__EXERCISE DESCRIPTION__: Copy the text about growing native trees below word for word, in full.

For over ten years I have grown a variety of trees native to the West coast of the UK. To work in the community of landscape restoration folk repairing the damage caused by ten thousand years of agriculture. Initially the idea was to acquire marginal agricultural land and manage its restoration by raising the saplings required then being confident that the replanting used trees of local provenance.
However when the second cooperative collapsed, I concentrated on raising the seedlings – just growing on one smallholding as new native woodland and selling on the other stock. The new market plan was thus to supply farmers taking up this environmental challenge and restoring woodlands to provide shelter, windbreak, landscape enhancement, bird and insect havens and a host of other reasons. There should also be a strong demand from smallholders and from landscaping following road building, industrial construction and even housing projects.

__RECORDS SUPPLIED__:

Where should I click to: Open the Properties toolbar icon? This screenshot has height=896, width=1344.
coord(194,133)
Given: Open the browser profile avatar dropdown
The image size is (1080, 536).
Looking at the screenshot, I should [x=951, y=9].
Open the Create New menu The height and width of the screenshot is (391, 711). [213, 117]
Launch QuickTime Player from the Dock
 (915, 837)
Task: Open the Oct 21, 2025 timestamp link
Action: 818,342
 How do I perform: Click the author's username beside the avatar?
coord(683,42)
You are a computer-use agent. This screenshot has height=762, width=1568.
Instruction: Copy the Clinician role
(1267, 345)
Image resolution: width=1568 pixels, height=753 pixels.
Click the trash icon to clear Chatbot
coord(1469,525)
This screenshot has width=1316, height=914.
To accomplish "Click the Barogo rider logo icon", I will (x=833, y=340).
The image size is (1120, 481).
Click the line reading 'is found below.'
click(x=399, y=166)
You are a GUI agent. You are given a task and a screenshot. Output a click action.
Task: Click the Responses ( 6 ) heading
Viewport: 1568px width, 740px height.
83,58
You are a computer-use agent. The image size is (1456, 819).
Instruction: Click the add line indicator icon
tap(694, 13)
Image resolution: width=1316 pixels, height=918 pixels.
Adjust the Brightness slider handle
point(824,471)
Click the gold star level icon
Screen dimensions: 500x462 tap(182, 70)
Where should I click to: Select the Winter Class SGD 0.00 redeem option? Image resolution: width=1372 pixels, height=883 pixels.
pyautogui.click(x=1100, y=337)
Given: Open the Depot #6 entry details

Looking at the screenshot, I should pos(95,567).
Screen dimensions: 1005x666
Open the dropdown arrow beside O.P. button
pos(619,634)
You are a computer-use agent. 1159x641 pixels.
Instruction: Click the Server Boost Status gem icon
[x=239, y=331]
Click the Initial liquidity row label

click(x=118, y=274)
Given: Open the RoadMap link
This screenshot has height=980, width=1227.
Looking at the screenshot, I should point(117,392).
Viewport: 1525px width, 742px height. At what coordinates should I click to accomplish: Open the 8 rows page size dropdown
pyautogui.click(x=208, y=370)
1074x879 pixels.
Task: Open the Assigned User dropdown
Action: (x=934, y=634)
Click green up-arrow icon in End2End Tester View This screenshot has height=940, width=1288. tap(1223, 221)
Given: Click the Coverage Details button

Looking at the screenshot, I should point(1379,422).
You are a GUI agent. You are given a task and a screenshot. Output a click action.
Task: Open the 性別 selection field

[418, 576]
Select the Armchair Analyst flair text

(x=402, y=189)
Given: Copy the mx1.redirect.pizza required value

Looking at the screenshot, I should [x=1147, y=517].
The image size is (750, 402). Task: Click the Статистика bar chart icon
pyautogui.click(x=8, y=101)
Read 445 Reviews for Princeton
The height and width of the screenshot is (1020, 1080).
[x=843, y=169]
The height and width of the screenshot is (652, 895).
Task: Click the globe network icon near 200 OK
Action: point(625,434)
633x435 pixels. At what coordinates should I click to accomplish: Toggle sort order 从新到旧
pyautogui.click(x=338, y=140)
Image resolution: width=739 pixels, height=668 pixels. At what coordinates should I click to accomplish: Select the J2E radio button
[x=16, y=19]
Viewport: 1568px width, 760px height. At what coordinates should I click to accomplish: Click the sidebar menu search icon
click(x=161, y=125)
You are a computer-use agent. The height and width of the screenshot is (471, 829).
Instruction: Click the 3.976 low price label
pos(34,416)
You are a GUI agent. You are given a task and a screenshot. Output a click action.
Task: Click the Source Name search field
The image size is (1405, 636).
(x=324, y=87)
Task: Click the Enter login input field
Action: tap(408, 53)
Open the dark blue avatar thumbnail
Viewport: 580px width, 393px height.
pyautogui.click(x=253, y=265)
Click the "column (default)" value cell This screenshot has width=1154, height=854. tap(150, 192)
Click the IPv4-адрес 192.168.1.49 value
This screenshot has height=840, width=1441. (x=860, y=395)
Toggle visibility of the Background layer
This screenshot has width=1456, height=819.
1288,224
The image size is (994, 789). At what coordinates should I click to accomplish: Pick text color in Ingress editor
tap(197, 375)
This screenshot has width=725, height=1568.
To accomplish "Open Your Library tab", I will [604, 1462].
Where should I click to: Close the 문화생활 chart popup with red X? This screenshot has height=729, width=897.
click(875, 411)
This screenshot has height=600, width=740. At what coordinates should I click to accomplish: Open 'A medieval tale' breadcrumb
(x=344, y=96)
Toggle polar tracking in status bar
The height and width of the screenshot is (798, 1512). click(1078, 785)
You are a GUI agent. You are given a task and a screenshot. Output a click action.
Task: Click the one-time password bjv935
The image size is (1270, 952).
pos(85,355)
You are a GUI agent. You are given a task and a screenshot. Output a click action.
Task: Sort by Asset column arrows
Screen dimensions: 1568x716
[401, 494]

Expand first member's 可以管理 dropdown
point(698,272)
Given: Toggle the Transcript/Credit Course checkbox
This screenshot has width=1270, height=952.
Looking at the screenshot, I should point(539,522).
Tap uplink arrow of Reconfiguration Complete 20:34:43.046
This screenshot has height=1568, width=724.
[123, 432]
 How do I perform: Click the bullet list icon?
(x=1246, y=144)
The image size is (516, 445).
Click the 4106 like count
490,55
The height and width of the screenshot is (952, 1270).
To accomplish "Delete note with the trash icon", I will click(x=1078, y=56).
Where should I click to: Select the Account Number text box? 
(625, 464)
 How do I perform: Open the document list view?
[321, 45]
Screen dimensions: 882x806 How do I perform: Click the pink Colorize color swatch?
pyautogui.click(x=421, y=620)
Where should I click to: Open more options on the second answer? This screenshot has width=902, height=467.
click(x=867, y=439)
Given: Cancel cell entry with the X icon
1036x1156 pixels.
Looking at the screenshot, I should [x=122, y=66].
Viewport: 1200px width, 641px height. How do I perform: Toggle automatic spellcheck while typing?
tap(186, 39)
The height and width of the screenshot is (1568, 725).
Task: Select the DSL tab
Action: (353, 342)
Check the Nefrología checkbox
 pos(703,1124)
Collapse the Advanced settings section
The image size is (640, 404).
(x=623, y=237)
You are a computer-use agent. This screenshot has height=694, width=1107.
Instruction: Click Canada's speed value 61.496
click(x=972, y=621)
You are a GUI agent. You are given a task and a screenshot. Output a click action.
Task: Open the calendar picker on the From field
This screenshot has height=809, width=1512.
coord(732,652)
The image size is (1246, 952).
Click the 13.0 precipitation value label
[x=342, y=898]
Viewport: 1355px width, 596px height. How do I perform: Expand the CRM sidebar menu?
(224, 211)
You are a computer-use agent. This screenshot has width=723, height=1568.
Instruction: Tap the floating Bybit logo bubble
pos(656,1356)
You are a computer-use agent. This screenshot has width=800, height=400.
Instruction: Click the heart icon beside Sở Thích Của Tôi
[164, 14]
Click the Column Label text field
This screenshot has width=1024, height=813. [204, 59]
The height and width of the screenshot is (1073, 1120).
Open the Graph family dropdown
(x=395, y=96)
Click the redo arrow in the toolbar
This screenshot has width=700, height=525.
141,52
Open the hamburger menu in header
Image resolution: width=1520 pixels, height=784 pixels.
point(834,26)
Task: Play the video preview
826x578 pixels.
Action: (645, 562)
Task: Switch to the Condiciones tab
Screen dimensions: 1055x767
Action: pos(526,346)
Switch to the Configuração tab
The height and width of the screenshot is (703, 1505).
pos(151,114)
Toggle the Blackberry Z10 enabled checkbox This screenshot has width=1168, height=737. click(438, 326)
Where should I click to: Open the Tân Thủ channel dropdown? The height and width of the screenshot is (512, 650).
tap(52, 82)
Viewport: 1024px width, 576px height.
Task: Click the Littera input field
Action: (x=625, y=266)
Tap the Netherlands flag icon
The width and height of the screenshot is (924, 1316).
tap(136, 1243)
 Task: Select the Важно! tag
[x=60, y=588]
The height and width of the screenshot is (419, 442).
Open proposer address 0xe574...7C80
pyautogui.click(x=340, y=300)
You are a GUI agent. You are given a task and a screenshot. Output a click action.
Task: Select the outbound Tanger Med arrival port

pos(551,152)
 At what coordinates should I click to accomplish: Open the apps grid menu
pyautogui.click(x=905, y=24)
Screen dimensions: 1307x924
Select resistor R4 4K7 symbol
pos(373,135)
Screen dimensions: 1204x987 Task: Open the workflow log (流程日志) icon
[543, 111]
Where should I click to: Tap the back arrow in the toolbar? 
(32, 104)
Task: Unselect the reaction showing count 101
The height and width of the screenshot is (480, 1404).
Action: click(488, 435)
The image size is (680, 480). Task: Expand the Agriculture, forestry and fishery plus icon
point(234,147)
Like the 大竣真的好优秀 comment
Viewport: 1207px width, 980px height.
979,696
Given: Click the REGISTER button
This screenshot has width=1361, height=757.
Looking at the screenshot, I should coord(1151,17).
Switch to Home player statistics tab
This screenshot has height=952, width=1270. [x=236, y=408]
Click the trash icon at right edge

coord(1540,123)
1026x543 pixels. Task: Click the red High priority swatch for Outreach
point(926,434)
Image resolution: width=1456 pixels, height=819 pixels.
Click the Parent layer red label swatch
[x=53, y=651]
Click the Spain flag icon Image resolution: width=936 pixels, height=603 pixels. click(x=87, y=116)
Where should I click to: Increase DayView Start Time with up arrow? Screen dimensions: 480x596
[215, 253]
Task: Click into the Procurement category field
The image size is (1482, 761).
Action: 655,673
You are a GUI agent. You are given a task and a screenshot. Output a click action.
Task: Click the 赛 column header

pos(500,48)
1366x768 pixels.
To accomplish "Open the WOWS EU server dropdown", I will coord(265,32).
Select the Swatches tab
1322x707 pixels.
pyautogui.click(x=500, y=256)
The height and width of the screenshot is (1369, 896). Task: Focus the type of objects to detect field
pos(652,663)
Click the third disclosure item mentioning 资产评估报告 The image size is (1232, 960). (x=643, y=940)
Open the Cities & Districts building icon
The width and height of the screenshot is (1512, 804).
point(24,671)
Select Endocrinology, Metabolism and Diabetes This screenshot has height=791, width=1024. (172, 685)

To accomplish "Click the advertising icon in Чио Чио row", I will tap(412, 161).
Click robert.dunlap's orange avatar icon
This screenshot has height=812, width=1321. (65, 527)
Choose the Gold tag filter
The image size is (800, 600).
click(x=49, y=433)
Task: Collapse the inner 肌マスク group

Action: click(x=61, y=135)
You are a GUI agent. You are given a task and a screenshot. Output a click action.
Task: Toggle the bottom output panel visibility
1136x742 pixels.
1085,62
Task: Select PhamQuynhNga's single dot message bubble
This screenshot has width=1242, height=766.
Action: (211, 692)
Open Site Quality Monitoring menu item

__EXERCISE SOLUTION__:
For over ten years I have grown a variety of trees native to the West coast of the UK. To work in the community of landscape restoration folk repairing the damage caused by ten thousand years of agriculture. Initially the idea was to acquire marginal agricultural land and manage its restoration by raising the saplings required then being confident that the replanting used trees of local provenance.
However when the second cooperative collapsed, I concentrated on raising the seedlings – just growing on one smallholding as new native woodland and selling on the other stock. The new market plan was thus to supply farmers taking up this environmental challenge and restoring woodlands to provide shelter, windbreak, landscape enhancement, bird and insect havens and a host of other reasons. There should also be a strong demand from smallholders and from landscaping following road building, industrial construction and even housing projects.